> **GIVEN PASSAGE**:

For a complete understanding of the term intelligence all of these concepts definitely have to be taken into account, however my purpose is to talk about a different aspect of intelligence.
So whenever I use the word intelligence I do not refer to it as the output of mind or reasoning.
The developments in the field of Information technology have caused a slightly more liberal usage of the word intelligence, talking about strong and weak artificial intelligence.
The so called weak AI is interested in even the lowest units of intelligence.
Anything that could possibly be measured as a positive intelligent output is of interest for the weak AI, e.g. a simple algorithm that causes a group of machines to find the shortest distance to a target (antalgorithms) which can be considered a cognitive process.
In case of AI we have humans put this intelligence into the system and in case of ants we have living creatures being involved, so one could argue that this intelligent output can only appear where a more or less intelligent creature causes it from the background.
My hypothesis is that self-organization itself comes with the whole potential of intelligence, containing both: the molecules of intelligence and the glue that accumulates them to what we call mind.
And if somebody is curious about it, it would be my pleasure to explain how and why.
This is why becoming educated doesn't necessarily increase your intelligence. If you learn something and have no ability to relate it to other information, then you are really just a parrot.
On a sidenote, I have a competing hypothesis to offer up. This idea is that life is a form of change. Life is organic, right? And organisms are different from everything else. Life changes to better fit its environment. Life also changes to fit its environment not so good, but hey, history is written by the winners and all that. So, yay change. I don't know why I like this idea, [...]
There is an interesting concept which might be relevant to this thread, which is called 'consilience'. Edward Wilson, a biologist, wrote a book about it. As it happens he is also an expert at the self-organising capacities of ants.
that is why I referred to that book Consilienceby E.O. Wilson. I haven't read it but it looks relevant to this thread. Although I hasten to add he is a committed materialist who wishes to understand everything in terms of physical laws, which I don't believe is either possible or desirable, but it still seems a very interesting idea.
... yep, from what I understand, E.O. Wilson is committed to the idea that the real stops at matter and that everything else beyond is mere epiphenomenon ... what puzzles me about that stance in this century is that with our increasing knowledge of the quantum it appears incoherent ... that is, the idea is reductionist in nature, but not in execution - it currently chooses to stop at "matter" (a historical aberration that pre-dates the quantum) as the boundary of the real ... but in a quantum world, doesn't a fully executed reductionism imply that matter itself is mere epiphenomenon? - that the real stops at the quantum foam? - that determinism is as much a convenient fiction as consciousness? ...
hi paul-
i suspect everything is either real or epiphenomenal, it doesnt matter what it is called or how to define it-i think there is no separation.
can you elaborate a little on the underlined portion of the above quote please?
hi paul-
i suspect everything is either real or epiphenomenal, it doesnt matter what it is called or how to define it-i think there is no separation.
Interestingly i am having a discussion on a german forum that guides me to understand what you say. At least it might.
It may become more clear when you answer this question:
Do you see a difference between something being real or virtual ?
whether a thing is decohered or deterministic or real or virtual or epiphenomenal, only its form or state of being has changed-it hasnt changed, in essence nothing has changed.
and if there was a before when no matter existed, what difference would it make if whatever it was decohered from was still there? it would be equally real or important.

> **RECORDED DATA**:
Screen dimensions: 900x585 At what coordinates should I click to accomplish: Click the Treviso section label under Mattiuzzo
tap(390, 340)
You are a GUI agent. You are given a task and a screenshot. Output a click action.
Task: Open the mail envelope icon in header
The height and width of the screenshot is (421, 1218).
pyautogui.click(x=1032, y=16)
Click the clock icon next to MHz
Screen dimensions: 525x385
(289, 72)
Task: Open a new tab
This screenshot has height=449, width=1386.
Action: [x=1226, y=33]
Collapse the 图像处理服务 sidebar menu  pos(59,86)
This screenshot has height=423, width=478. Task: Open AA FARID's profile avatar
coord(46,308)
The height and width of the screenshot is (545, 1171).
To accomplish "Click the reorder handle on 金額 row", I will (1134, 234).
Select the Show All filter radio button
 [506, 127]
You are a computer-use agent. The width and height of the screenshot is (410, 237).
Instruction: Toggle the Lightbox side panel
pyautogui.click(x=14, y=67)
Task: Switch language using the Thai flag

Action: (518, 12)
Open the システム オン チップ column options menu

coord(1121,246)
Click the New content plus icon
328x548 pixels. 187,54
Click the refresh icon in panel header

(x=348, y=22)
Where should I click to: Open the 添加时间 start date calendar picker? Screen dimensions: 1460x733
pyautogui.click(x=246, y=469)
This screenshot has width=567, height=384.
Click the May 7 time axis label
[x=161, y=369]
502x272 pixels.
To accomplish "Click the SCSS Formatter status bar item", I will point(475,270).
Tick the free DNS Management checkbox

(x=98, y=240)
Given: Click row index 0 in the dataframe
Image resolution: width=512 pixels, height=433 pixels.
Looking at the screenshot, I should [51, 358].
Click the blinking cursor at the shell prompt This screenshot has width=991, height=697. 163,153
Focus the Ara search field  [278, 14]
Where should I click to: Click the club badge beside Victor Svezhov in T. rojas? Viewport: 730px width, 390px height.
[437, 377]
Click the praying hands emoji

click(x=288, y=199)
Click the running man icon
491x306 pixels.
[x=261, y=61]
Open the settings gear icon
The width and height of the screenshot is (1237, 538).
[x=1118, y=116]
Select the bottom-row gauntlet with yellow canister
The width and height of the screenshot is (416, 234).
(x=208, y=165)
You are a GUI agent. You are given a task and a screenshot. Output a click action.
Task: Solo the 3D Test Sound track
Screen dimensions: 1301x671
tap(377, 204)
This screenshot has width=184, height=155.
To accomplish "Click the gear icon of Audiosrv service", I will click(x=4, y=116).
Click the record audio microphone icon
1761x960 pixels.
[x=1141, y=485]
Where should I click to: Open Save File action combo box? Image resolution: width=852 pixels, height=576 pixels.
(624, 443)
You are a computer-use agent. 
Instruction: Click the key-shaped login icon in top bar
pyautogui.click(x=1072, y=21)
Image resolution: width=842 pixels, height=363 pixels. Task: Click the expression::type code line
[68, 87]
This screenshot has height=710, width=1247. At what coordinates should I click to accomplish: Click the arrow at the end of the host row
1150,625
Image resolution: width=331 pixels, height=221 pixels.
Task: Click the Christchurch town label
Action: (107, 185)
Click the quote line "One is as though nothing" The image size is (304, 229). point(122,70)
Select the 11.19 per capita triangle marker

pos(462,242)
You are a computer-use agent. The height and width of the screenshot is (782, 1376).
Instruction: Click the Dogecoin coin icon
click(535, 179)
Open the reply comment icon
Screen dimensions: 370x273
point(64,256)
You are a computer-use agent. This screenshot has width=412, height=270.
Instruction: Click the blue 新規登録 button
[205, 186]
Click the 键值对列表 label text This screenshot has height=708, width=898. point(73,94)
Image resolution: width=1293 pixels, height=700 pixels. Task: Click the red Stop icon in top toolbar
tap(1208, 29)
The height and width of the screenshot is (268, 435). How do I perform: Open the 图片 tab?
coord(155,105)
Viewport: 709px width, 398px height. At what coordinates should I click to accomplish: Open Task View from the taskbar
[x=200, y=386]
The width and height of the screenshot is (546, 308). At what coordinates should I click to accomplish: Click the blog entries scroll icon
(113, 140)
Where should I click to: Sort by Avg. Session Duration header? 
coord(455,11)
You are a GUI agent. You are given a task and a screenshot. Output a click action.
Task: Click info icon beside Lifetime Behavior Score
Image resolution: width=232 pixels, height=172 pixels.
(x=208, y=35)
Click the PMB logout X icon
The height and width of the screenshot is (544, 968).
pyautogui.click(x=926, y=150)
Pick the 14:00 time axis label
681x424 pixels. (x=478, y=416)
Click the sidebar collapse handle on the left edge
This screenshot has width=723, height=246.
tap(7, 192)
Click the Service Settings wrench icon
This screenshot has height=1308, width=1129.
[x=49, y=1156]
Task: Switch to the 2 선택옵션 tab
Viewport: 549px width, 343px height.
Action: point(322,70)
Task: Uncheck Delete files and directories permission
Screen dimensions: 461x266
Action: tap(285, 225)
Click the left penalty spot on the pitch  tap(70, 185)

> **ACTIVITY**:
In the discussion of intelligence above, list every state of being that the sentence beginning "whether a thing is decohered" names for a thing.

> **RESPONSE TO THIS EXERCISE**:
decohered
deterministic
real
virtual
epiphenomenal